Paysages écossais

Le cinéaste Terence Davies à la Berlinale en février dernier
Photo: John MacDougall Agence France-Presse Le cinéaste Terence Davies à la Berlinale en février dernier

En 1971, alors dans la mi-vingtaine, Terence Davies (Une longue journée qui s’achève, Chez les heureux du monde) attendait fébrilement d’une semaine à l’autre le prochain épisode de la minisérie Sunset Song diffusée sur la chaîne BBC. Passionné par cette histoire d’amour, de pardon et de rédemption, le cinéaste anglais a dû se battre pendant 18 ans afin d’obtenir le feu vert pour adapter ce roman de Lewis Grassic Gibbon, considéré comme le chef-d’oeuvre par excellence de la littérature écossaise.

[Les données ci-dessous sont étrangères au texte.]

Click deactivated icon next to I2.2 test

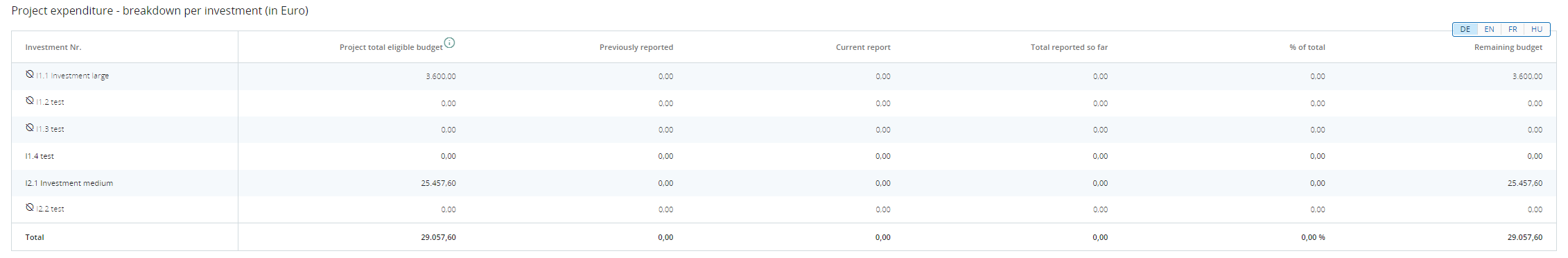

« Je dirais que mon film est partiellement influencé par cette série ; j’en garde un souvenir tout de même assez flou, bien que je me rappelle très bien Vivien Heilbron, qui interprétait Chris Guthrie. On m’a donné une copie de la série, mais je n’ai pas voulu la revoir. Je me souviens très bien de l’impact que ce récit a eu sur moi sans toutefois me rappeler précisément les détails », a confié Davies lors d’un entretien téléphonique.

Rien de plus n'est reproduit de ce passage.